BOGOTA, Colombia -- A car bomb exploded outside the attorney general's offices in Medellin on Thursday, killing four people and recalling the dark days of a drug war that turned the city into one of the world's deadliest places.
Now, leftist rebels carrying their 38-year insurgency into Colombia's cities are suspected in the bloodshed. The blast wounded 32 people.
Attorney General Camilo Osorio, in Bogota when the bomb went off, said the blast may have been rebel retaliation for the mass arrests earlier this week of suspected rebel militias in Medellin, Colombia's second-largest city.
Osorio said the government would continue a crackdown on lawlessness in the South American nation. He headed back to Medellin immediately after getting word of the bombing.
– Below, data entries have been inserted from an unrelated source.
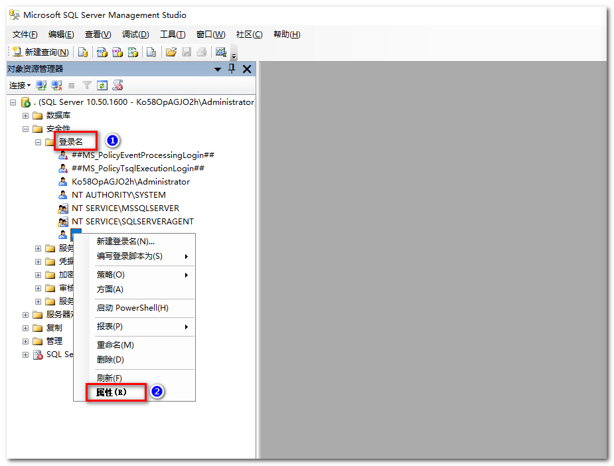Close the 对象资源管理器 panel
The width and height of the screenshot is (614, 466).
click(x=246, y=69)
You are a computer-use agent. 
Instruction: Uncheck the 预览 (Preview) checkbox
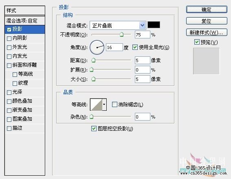(197, 42)
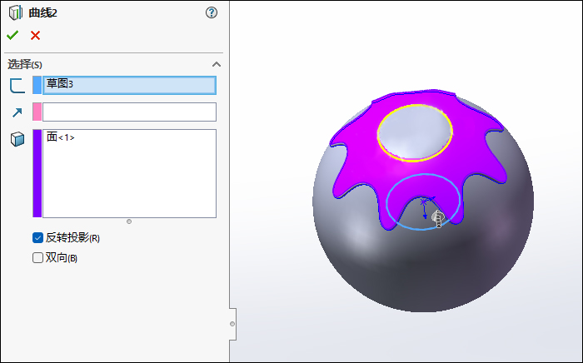This screenshot has height=363, width=583.
Task: Click the purple color bar beside faces list
Action: [37, 173]
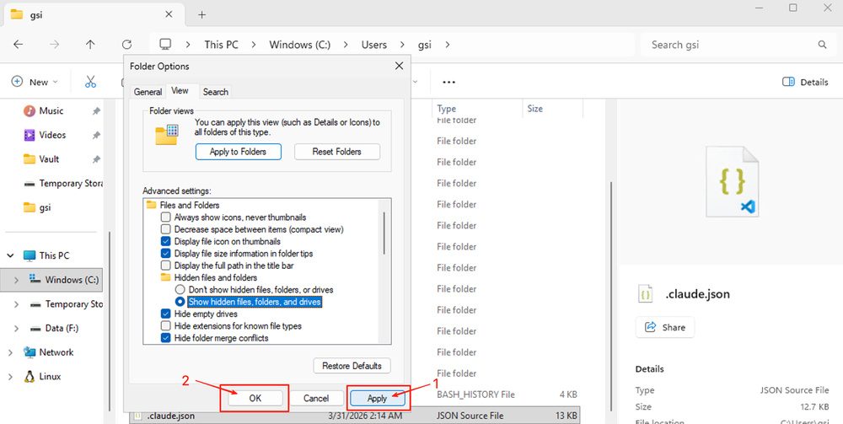
Task: Open a new tab with plus icon
Action: click(201, 14)
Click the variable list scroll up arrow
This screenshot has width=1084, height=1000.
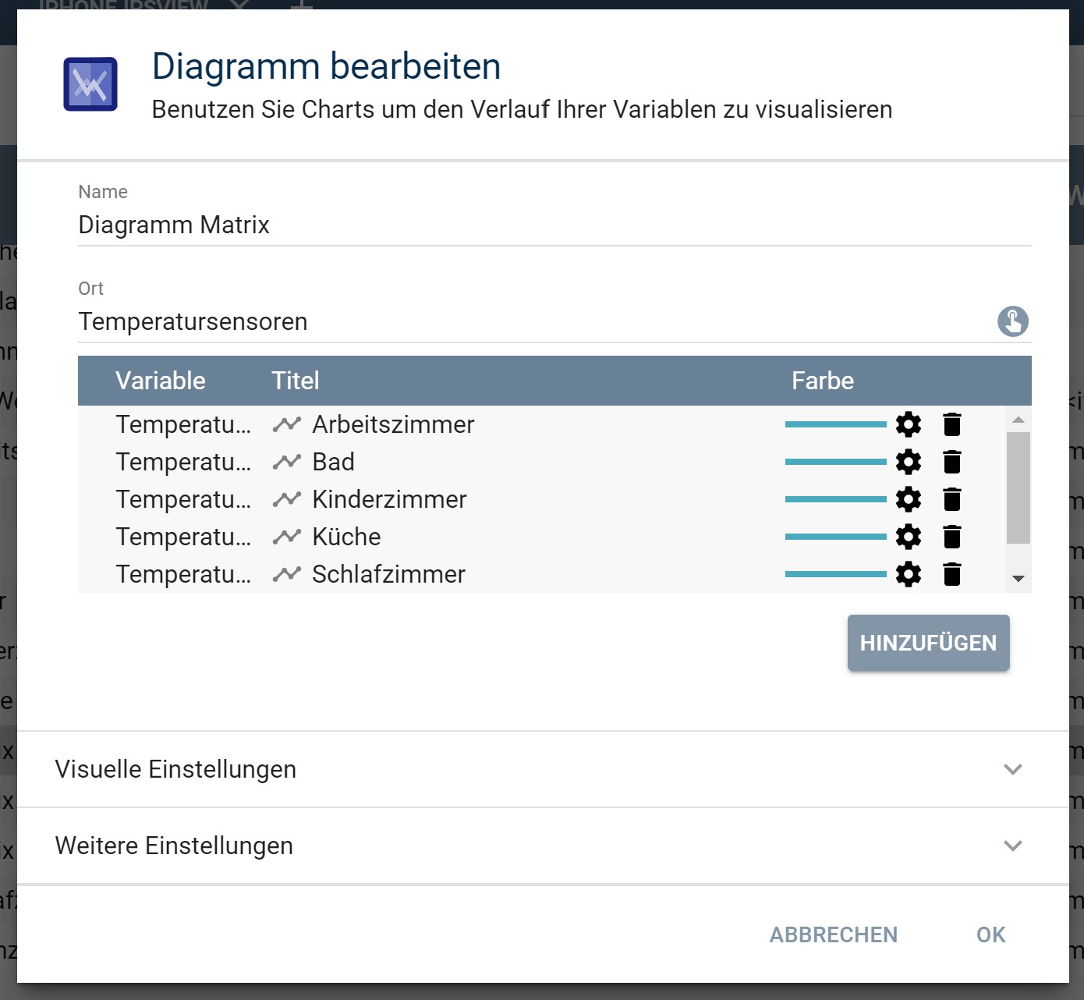coord(1018,420)
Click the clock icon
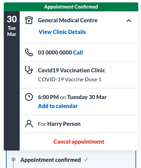The width and height of the screenshot is (141, 168). click(x=29, y=97)
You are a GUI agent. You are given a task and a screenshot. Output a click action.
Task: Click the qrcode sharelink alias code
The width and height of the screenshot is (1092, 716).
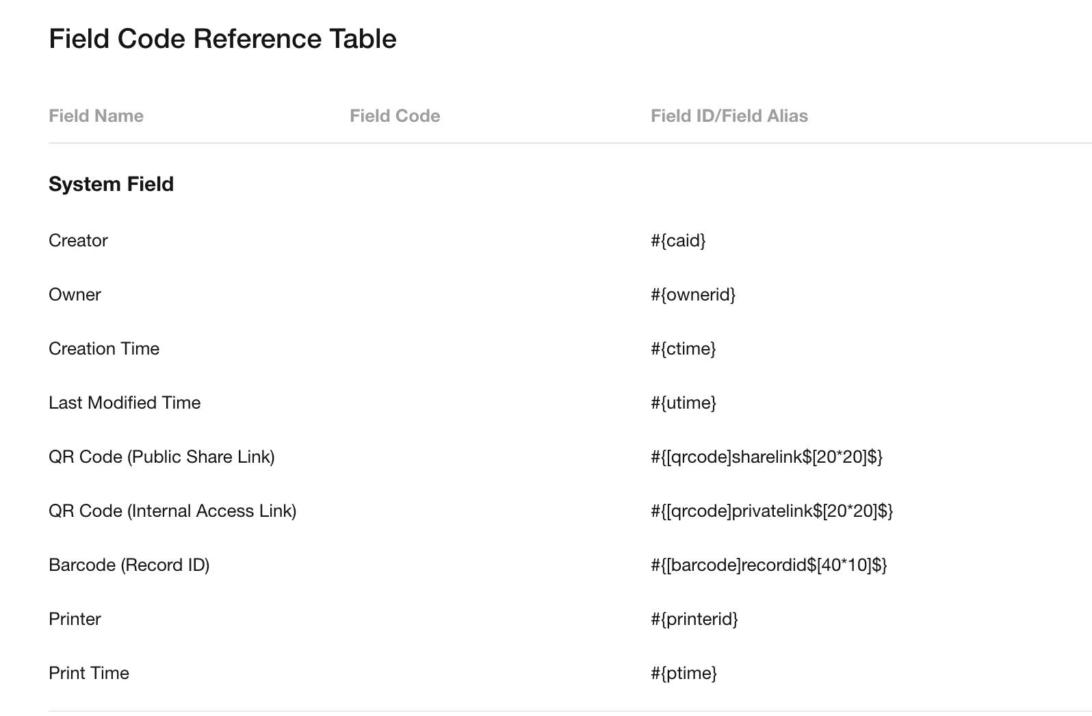click(766, 457)
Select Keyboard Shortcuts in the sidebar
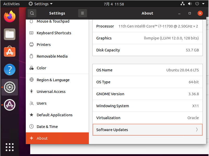Viewport: 209px width, 156px height. tap(54, 33)
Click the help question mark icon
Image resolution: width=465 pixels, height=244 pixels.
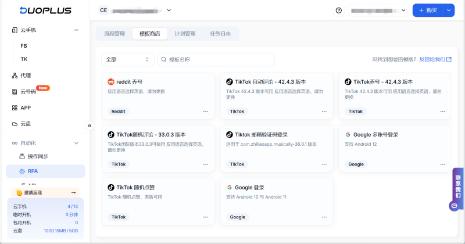339,10
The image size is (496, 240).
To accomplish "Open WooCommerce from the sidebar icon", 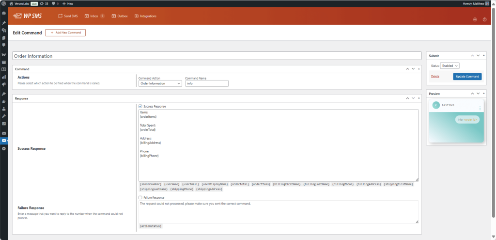I will tap(4, 54).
"The criminals and subversives must understand that the state must ... impose order and security, and we'll keep working toward that," Osorio said.
The car, containing 88 pounds of explosives, blew up just before 8 a.m. in a parking garage shared by the attorney general's offices and a small shopping center. The explosion collapsed walls, blew out windows and damaged nearby buildings and cars.
A 3-year-old boy, two employees of the attorney general's office and a cafeteria worker were killed. Red Cross spokeswoman Lina Marcela Campaz said that 32 people were wounded.
Relatives of people who worked in the building rushed to the site when they heard news of the attacks. Two men, identified as brothers of one of those who died, walked through the debris-filled street, their arms around each other and sobbing.
President Alvaro Uribe, who has vowed to crack down on the insurgents, authorized a $172,000 reward for information leading to the arrest of the bombers.
Rebels are suspected in a Nov. 22 mortar attack in Bogota on the attorney general's main offices. The mortar rounds exploded on a lawn next to the complex, injuring two people.
Osorio said he had planned to move his Medellin offices, where 700 people work, from its exposed position downtown to a better-protected area along the Medellin River.
Medellin, which sprawls across a high Andean valley and is known as the city of eternal spring, has been recovering from the days when Pablo Escobar's Medellin cocaine cartel waged a terrorist war against the state to avoid extraditions to the United States.
Hundreds of people, including policemen, judges and journalists, died in the war, which ended when Escobar was shot dead by police in 1993.
Since then, Medellin has seen a renaissance. A clean, efficient subway -- the only one in Colombia -- opened in 1995. Art museums and parks have bloomed and the city has become a fashion hub.
But the Revolutionary Armed Forces of Colombia, known as the FARC, have brought their insurgency to Medellin's doorstep.
In October, urban warfare broke out between more than 1,000 troops and police and rebels entrenched in a poor Medellin neighborhood. This week, troops and police conducted house-to-house raids in several neighborhoods of Medellin and arrested 68 suspected rebels.